Working away in his kitchen, Josh meticulously wrote draft after draft until he was completely happy with what he’d written. The same careful control of his song writing has seen many titles sidelined in the pursuit of the right words and music his six studio albums to date chronicling what he feels are the best he has to offer.

Born in the city of Moscow, Idaho in 1976, Josh experienced little music until he was 17.

“I heard ‘Sgt Pepper’ and ‘Gracelands’ but the people behind them didn’t seem real to me, more like cartoons,” he reveals. “I didn’t go to shows as they didn’t seem to come our way.”

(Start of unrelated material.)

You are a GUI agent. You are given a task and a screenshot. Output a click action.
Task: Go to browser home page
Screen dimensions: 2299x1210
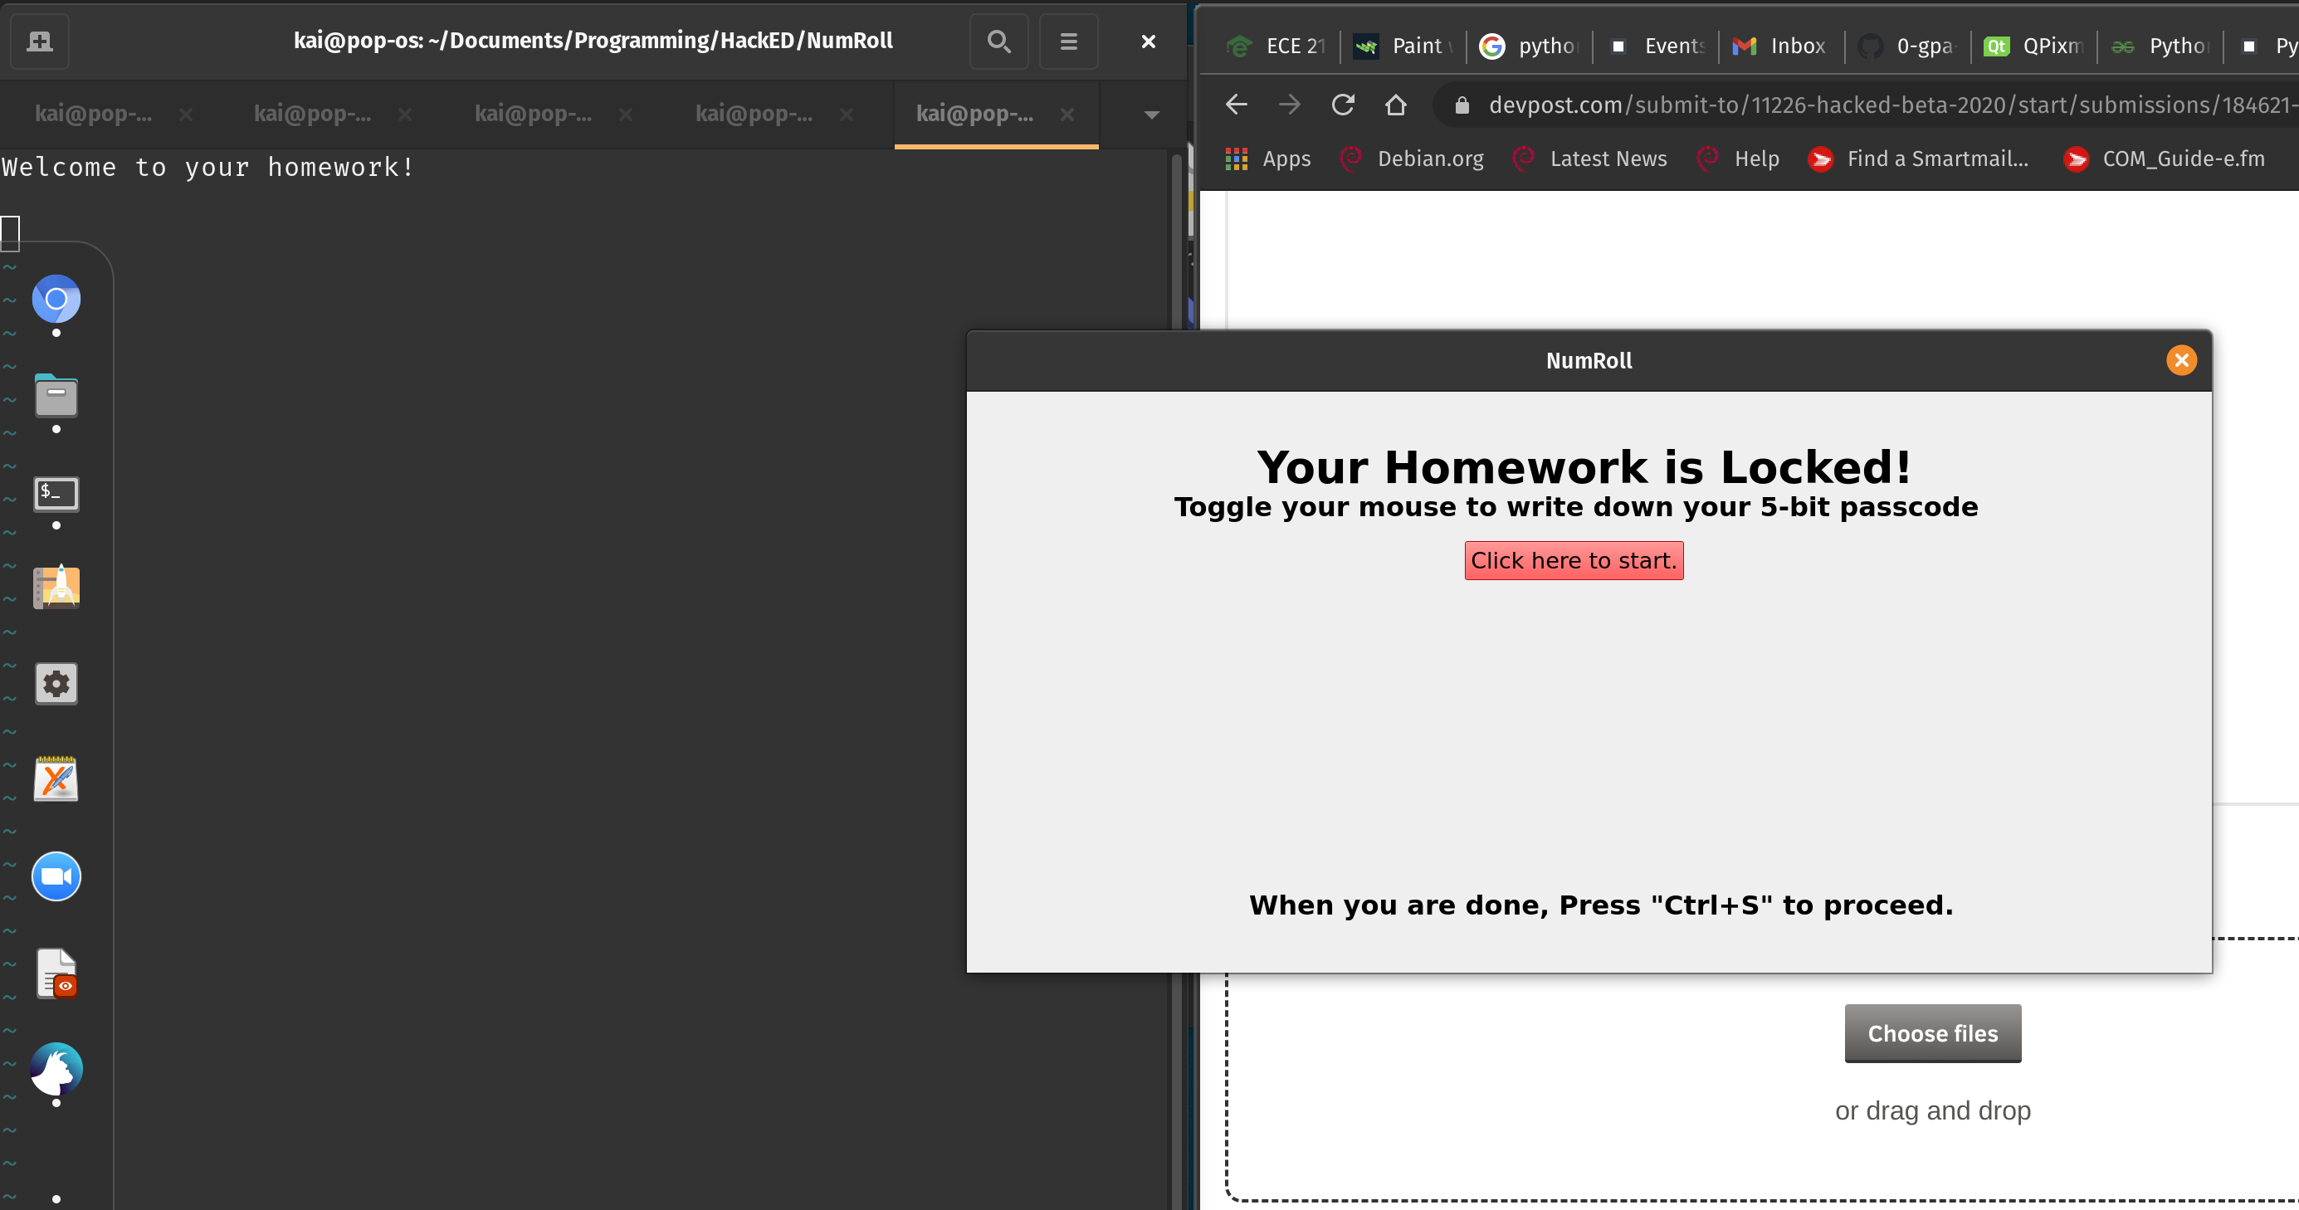tap(1395, 105)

Famously, it was hearing a track on his parent’s copy of Bob Dylan’s ‘Nashville Skyline’ album that started his true interest in music and opened up the world of possibilities to him. The stark simplicity of Dylan and Johnny Cash singing ‘Girl from the North Country’ together (though definitely not in harmony!), was the spark that lit the fuse.

Equally as famously he went out and bought a guitar at K-Mart, the American supermarket chain. When I enquired whether they now sponsor him, he joked back: “Now things have got that I might support them!”
He never saw himself as covering other people’s music or styles, choosing to write his own material from the start.

“I didn’t really know what I was shooting for then,” he said. “I wrote a list of goals down – in a legal manner. I have achieved so much right now. Success can be fleeting, but you have to do what you enjoy doing. If I was not writing I don’t know what I would do.”

Josh went to Oberlin College to study neuroscience (his parents were neuroscientists), but switched to studying American history and its native folk music. While at college he recorded his first self-titled album and, after graduating, moved to Scotland for six months to the School of Scottish Folk Studies.

“I loved the old songs by the likes of Jeannie Robertson and Ewan McColl and you are hearing some of the roots of American music,” he said. “In American music writing there has been a lot of moralising, it’s like they can’t help put a moral on the end of the song. I can’t stand that. It’s not like that in the Scottish folk songs they don’t tend to have happy endings. It’s like ‘the baby falls down the well’ – end of story!”

Upon his return to the States, Josh did part-time jobs while performing at any gigs on offer and hopefully selling a few copies of his album along the way. During this period he met up with Glen Hansard of The Frames, who invited him back to Ireland with them. He supported them at some of their dates and began appearing at those fateful Open Mic nights.

While the song writing and recording process is obviously the keystone to Josh’s growing success, his live performances continue to break new ground and offer additional insight into his thoughts and aspirations.

“The world is so connected now,” he says. “You can put a song out in the afternoon and they’re hearing it in Montana that same day. Music is so readily available.

“When you’re performing live you are a chef offering things off the menu. You can’t always offer everything, but neither can you expect people not to want to hear their favourite songs.”

Performing live continues to offer Josh challenges.

“When you go on stage it is like you are starting a conversation with your audience. You have to find that path into the show, it can take a while. Any little incident can start it off it might be a screeching seagull flying by, anything. It can take a while to establish that path, but once you’ve found it you can start to feel more comfortable with the performance. The crowd have paid money to see you and taken time off from their day to come to see you and I’m always grateful and aware of that.

“Sometimes I feel that a musician is like a boxer, you and the crowd are moving around each other trading little jabs at each other, establishing yourselves. There’s something in the air.”

So, Josh Ritter is a singer/songwriter, performer, writer, sometime chef and occasional boxer. A hard working musician who wants to give his all in exchange for the loyal support he has received so far. Early autobiographical themes and fantasies taking off from there have moved into a broader perspective with the whole of history at his fingertips and a multitude of ideas in his mind.

“I don’t want to stand at the microphone and talk about my problems,” he says. “There are huge adventures happening in my head.”